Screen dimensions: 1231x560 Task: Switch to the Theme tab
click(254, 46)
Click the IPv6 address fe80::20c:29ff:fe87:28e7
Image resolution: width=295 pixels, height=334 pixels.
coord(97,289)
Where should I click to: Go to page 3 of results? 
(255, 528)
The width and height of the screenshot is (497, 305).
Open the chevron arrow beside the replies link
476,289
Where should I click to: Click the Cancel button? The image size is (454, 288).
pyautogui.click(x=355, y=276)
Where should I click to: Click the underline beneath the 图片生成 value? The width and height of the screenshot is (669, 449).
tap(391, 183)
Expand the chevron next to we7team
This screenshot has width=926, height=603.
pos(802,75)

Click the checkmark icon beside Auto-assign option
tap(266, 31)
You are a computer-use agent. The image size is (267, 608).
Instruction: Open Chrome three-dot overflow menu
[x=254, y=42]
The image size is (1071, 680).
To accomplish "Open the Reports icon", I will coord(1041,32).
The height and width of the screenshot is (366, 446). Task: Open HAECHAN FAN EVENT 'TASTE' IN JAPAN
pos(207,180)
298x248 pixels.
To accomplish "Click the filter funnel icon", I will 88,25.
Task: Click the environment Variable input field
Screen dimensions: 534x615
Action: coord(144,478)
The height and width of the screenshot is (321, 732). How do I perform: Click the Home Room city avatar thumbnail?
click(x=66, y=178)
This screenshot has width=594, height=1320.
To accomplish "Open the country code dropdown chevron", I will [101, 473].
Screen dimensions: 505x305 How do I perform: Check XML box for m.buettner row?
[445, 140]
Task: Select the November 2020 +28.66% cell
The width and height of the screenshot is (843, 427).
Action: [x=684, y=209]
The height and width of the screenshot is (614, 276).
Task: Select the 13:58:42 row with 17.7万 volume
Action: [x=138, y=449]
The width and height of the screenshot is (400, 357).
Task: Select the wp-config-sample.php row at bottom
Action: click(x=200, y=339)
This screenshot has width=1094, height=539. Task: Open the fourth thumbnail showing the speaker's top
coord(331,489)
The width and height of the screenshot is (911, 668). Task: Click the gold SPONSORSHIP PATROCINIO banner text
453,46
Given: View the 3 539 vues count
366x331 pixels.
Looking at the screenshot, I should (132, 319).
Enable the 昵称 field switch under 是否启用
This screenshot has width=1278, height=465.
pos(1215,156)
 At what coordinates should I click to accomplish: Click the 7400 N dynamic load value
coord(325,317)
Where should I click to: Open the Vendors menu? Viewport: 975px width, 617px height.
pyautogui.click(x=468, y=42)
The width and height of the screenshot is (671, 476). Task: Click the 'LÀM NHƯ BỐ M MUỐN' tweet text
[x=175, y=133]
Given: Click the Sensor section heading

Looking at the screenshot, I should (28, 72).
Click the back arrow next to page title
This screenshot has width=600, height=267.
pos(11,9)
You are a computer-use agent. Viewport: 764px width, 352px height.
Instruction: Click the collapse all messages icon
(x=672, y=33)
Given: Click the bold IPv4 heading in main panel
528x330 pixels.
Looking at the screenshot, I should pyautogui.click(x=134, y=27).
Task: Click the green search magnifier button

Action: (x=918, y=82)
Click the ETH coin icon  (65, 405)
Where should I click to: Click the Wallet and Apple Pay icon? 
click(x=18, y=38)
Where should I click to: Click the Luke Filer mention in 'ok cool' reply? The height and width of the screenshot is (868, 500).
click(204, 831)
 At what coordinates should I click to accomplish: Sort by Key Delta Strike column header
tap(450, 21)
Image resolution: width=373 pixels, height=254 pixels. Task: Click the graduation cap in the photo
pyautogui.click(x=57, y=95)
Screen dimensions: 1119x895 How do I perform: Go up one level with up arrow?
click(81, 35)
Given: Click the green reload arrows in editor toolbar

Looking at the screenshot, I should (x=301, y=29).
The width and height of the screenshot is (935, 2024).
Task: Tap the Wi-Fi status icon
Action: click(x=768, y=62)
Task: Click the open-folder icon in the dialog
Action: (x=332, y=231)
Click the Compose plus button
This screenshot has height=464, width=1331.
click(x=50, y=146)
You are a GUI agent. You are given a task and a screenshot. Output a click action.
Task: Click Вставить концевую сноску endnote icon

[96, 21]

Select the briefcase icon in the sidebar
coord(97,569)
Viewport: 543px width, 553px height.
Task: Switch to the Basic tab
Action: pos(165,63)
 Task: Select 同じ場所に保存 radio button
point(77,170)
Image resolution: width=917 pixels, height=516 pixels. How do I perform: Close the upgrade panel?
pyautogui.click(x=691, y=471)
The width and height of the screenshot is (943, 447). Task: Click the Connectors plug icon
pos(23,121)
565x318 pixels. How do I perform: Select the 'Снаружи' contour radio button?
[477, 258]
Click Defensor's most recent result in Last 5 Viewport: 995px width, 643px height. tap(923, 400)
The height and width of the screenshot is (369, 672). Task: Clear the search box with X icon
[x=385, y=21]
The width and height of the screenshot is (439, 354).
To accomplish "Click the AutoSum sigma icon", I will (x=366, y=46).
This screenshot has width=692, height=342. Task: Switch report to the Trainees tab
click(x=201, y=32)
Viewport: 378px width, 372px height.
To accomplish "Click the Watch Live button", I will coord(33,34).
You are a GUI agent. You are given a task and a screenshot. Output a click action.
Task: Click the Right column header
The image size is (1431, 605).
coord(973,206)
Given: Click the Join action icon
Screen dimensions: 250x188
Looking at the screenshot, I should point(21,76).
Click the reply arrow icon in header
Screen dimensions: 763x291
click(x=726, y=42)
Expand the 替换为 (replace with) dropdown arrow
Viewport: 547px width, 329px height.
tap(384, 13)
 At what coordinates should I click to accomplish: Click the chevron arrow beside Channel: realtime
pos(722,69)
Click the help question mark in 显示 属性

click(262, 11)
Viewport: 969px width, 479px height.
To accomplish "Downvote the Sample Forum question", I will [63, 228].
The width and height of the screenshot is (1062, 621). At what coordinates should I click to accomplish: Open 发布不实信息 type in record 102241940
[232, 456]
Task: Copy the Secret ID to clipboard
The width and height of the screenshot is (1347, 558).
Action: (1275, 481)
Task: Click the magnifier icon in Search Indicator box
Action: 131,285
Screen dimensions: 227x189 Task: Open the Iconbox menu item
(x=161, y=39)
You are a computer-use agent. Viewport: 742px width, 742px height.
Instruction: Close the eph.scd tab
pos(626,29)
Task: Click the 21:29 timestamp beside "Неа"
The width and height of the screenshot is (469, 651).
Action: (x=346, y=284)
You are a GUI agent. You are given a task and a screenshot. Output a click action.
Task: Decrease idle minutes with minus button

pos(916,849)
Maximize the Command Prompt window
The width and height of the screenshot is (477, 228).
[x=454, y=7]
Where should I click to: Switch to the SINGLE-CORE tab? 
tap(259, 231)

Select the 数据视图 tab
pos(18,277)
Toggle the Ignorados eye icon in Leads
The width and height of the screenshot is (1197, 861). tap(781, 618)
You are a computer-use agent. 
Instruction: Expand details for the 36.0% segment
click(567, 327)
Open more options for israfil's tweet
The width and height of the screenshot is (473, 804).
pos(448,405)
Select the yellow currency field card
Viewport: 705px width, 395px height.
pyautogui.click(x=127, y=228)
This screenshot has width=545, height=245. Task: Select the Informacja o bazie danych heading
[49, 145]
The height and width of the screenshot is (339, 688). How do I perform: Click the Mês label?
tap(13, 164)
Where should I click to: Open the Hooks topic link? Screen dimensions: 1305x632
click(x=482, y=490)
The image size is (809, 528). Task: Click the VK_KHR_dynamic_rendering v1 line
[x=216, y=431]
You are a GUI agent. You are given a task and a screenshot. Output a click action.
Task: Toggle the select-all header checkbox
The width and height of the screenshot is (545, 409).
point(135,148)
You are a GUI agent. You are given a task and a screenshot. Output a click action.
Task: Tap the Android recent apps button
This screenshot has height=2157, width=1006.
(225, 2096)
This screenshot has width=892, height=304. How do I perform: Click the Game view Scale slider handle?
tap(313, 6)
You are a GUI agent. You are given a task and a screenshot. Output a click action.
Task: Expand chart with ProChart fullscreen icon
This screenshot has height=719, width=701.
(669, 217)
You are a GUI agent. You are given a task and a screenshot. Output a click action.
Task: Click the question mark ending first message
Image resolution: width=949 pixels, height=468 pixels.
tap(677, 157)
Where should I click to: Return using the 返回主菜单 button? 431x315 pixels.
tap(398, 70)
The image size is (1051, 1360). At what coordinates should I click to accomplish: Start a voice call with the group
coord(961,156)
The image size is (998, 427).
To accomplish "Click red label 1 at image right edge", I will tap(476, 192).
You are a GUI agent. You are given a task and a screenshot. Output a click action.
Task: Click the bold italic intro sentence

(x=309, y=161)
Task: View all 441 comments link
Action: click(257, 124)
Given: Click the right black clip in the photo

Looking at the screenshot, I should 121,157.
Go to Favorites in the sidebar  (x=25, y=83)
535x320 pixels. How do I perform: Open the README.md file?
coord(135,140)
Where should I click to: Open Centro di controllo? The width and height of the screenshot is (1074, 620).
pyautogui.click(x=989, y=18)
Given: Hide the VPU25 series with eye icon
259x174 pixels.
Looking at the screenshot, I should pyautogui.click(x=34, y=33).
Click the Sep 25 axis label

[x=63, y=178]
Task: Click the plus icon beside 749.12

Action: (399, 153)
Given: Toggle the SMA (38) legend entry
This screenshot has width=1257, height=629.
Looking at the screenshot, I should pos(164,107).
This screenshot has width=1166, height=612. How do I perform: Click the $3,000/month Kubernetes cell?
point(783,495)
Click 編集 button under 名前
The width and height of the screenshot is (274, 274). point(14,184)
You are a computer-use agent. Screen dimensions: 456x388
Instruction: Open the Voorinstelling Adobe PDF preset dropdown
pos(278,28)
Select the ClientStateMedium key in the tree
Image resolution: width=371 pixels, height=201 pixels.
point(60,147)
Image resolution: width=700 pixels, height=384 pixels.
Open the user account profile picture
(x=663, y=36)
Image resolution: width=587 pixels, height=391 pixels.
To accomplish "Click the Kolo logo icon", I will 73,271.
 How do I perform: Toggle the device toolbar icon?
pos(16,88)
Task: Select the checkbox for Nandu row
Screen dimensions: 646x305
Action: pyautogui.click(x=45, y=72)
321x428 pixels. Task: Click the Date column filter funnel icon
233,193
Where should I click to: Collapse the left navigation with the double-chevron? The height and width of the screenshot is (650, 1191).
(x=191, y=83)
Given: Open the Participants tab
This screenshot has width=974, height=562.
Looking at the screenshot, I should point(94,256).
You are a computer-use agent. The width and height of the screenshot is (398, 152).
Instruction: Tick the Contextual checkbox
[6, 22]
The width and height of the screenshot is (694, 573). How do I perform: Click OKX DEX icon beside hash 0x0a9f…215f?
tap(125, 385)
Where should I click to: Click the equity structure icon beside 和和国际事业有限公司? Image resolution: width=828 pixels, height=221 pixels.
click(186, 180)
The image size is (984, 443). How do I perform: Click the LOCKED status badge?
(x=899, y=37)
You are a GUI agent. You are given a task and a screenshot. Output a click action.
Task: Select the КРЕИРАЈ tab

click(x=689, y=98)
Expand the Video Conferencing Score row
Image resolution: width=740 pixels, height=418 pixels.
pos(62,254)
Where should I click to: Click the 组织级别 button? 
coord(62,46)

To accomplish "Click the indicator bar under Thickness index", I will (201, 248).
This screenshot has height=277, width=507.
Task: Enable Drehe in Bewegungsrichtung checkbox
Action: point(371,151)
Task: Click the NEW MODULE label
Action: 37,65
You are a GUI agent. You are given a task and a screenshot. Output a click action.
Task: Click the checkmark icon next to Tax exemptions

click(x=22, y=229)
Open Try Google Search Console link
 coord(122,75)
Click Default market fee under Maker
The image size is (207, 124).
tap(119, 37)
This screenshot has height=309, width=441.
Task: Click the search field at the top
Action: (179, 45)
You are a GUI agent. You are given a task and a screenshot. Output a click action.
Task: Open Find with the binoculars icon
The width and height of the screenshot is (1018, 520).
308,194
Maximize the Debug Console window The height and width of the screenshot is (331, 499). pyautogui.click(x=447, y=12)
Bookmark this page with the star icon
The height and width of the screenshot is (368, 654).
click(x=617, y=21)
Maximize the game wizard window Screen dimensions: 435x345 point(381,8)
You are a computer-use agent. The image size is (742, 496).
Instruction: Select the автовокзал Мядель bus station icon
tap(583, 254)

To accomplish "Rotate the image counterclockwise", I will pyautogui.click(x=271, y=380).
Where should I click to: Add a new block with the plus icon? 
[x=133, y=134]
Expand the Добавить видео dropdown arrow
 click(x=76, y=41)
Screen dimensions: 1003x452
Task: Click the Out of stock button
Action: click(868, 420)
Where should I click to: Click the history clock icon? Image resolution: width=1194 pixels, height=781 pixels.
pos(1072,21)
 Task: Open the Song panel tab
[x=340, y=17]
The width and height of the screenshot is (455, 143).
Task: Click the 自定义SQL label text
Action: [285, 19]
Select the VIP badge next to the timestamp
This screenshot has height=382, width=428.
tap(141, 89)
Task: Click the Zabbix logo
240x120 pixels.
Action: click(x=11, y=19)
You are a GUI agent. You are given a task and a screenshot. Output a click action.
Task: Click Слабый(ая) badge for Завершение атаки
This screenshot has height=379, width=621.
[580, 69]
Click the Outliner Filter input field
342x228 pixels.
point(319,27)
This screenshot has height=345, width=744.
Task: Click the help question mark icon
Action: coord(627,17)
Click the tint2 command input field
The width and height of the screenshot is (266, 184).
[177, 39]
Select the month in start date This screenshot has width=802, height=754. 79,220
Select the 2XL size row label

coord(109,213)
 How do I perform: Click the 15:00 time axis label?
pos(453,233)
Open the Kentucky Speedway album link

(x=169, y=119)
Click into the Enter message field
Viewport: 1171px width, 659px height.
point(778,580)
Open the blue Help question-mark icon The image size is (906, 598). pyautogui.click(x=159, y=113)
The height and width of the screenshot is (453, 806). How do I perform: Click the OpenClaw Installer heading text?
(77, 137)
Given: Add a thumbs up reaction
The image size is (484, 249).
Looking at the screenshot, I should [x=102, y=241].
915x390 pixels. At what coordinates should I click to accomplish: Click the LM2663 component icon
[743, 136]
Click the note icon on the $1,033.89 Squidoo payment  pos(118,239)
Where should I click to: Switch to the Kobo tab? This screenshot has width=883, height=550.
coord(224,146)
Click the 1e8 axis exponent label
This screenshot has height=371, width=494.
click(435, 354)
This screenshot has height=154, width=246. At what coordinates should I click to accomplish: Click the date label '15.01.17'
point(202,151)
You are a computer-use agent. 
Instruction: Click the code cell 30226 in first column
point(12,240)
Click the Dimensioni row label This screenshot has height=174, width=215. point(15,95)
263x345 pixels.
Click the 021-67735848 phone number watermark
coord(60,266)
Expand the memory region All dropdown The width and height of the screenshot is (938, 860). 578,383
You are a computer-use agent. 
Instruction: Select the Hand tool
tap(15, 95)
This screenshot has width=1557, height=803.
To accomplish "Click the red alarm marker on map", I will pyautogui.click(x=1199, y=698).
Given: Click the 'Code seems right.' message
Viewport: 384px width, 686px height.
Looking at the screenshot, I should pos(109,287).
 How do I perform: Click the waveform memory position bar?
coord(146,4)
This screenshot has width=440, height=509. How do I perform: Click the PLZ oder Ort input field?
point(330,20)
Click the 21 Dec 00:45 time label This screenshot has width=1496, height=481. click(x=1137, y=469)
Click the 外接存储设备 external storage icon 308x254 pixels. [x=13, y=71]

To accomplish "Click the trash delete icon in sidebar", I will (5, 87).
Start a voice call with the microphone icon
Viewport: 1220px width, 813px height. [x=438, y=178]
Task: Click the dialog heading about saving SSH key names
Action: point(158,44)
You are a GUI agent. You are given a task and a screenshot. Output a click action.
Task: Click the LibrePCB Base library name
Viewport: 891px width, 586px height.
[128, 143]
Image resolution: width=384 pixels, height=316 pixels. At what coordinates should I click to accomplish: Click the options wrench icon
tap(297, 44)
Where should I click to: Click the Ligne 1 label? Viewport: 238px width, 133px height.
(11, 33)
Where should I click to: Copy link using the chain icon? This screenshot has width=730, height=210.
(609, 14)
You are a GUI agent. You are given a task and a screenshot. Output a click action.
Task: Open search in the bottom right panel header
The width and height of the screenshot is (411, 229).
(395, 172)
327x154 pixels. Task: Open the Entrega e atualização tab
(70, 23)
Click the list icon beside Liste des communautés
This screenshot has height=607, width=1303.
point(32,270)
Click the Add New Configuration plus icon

____________________

◆ Assignment:
Give the lines again, exactly as they stand, from the beginning of the data through the line with "You are a computer-use agent. The image size is (267, 608).".

◆ Response to this exercise:
Screen dimensions: 1231x560 Task: Switch to the Theme tab
click(254, 46)
Click the IPv6 address fe80::20c:29ff:fe87:28e7
Image resolution: width=295 pixels, height=334 pixels.
coord(97,289)
Where should I click to: Go to page 3 of results? 
(255, 528)
The width and height of the screenshot is (497, 305).
Open the chevron arrow beside the replies link
476,289
Where should I click to: Click the Cancel button? The image size is (454, 288).
pyautogui.click(x=355, y=276)
Where should I click to: Click the underline beneath the 图片生成 value? The width and height of the screenshot is (669, 449).
tap(391, 183)
Expand the chevron next to we7team
This screenshot has width=926, height=603.
pos(802,75)

Click the checkmark icon beside Auto-assign option
tap(266, 31)
You are a computer-use agent. The image size is (267, 608).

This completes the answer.